● **Dataset records**:
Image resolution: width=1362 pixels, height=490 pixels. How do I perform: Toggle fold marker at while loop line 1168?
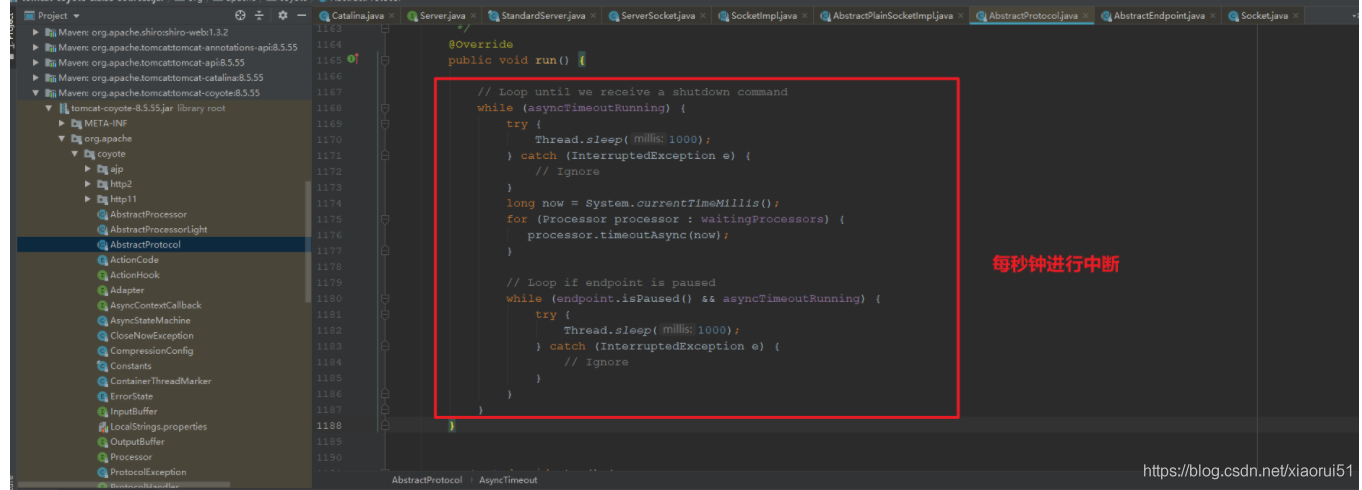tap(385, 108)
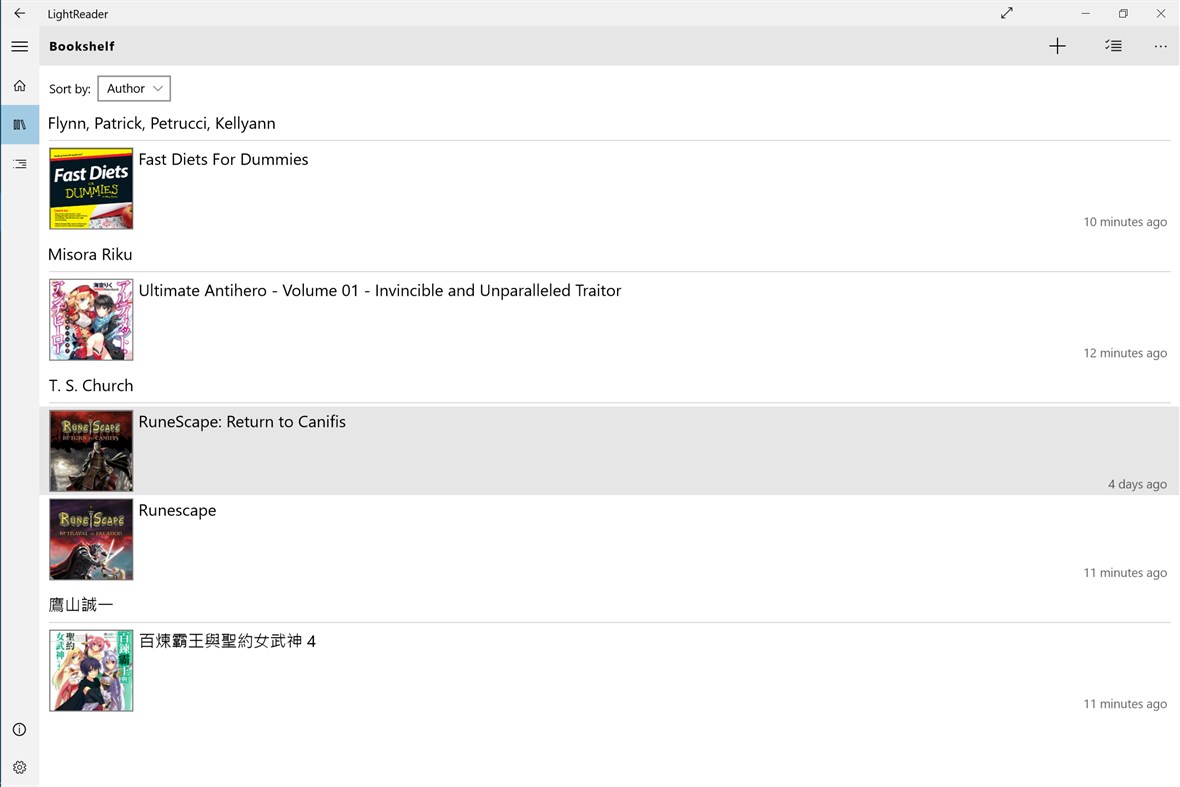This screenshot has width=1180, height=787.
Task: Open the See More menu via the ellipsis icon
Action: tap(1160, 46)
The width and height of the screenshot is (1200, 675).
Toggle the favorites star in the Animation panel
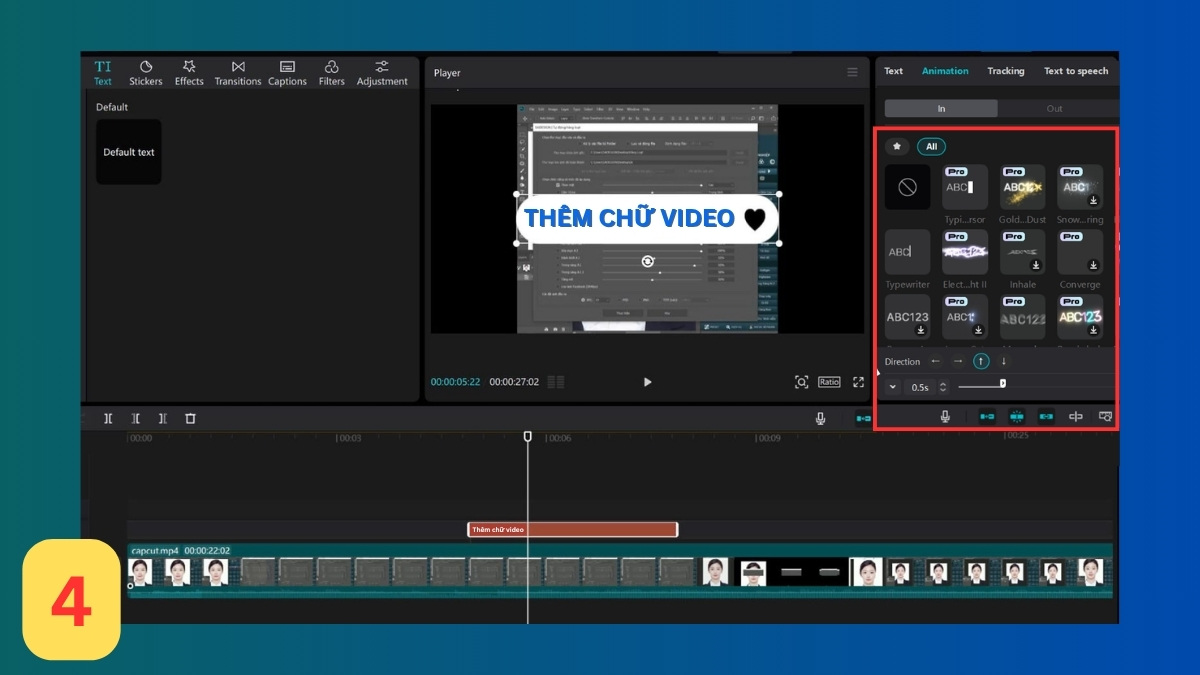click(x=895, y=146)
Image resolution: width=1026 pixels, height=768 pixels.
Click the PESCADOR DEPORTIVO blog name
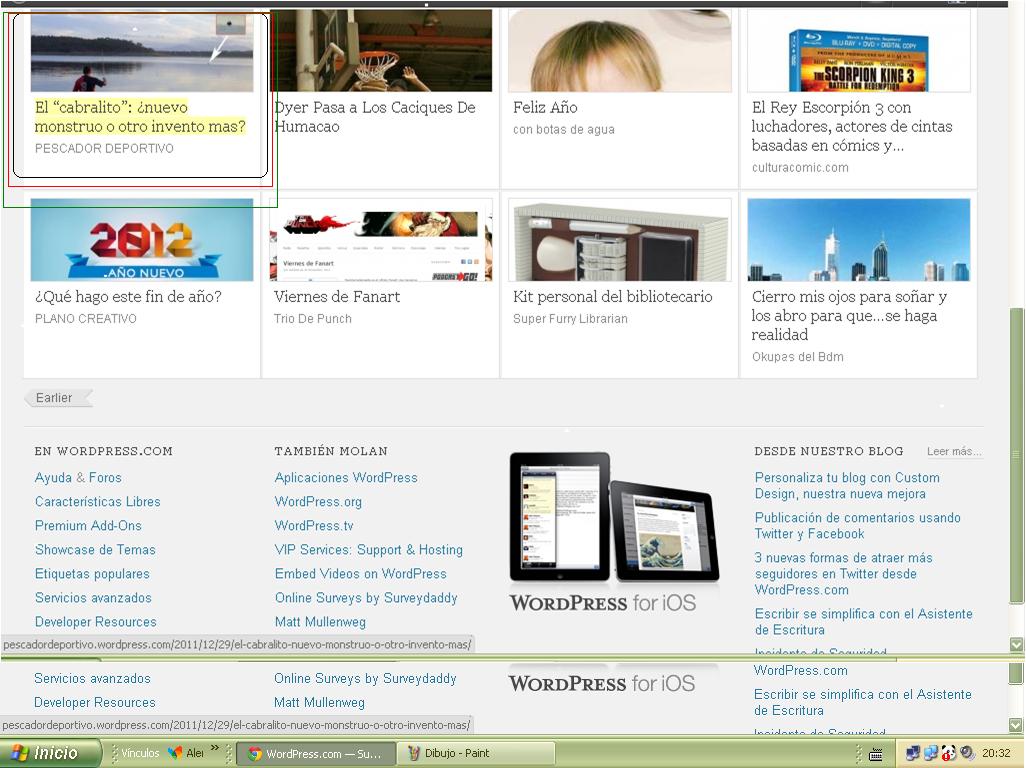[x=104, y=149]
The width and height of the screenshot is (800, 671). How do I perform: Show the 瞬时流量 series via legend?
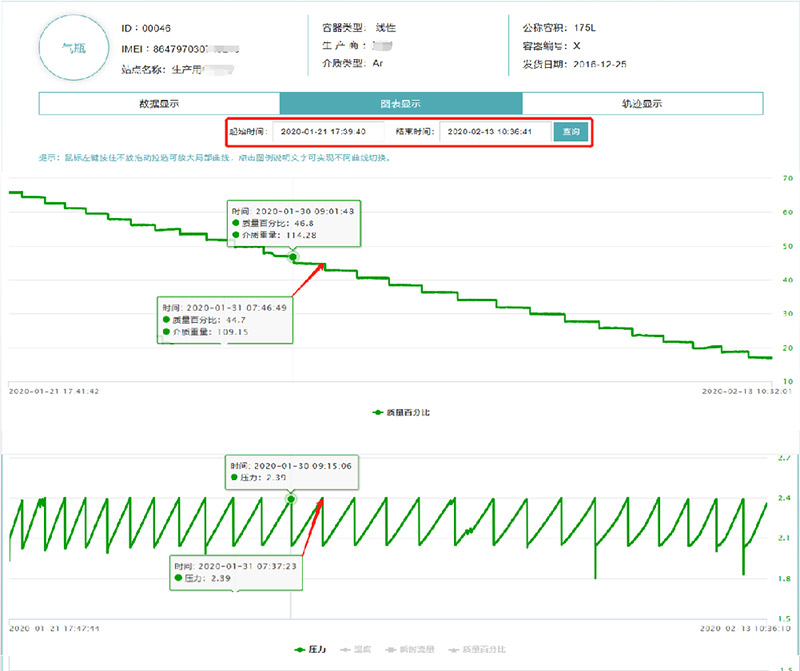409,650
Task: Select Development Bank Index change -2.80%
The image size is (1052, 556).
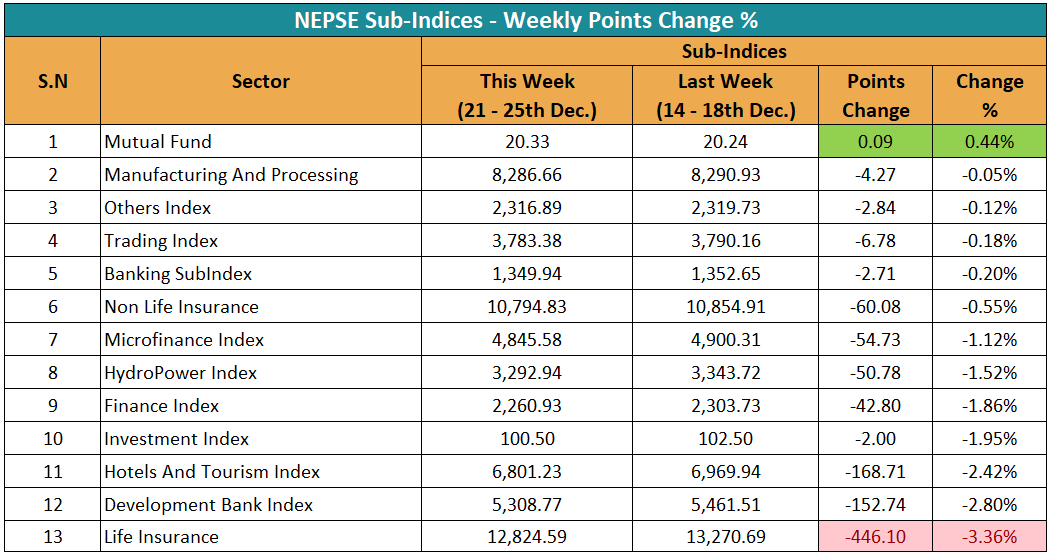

● **Action item**: Repeat the entries exactly as they are given, leaving out each image.

● **Response area**:
Image resolution: width=1362 pixels, height=490 pixels. How do I perform: Toggle fold marker at while loop line 1168?
tap(385, 108)
This screenshot has width=1180, height=787.
Task: Open the See More menu via the ellipsis icon
Action: tap(1160, 46)
The width and height of the screenshot is (1200, 675).
Toggle the favorites star in the Animation panel
click(x=895, y=146)
Image resolution: width=1026 pixels, height=768 pixels.
Click the PESCADOR DEPORTIVO blog name
[x=104, y=149]
The width and height of the screenshot is (800, 671). How do I perform: Show the 瞬时流量 series via legend?
409,650
Task: Select Development Bank Index change -2.80%
The image size is (1052, 556).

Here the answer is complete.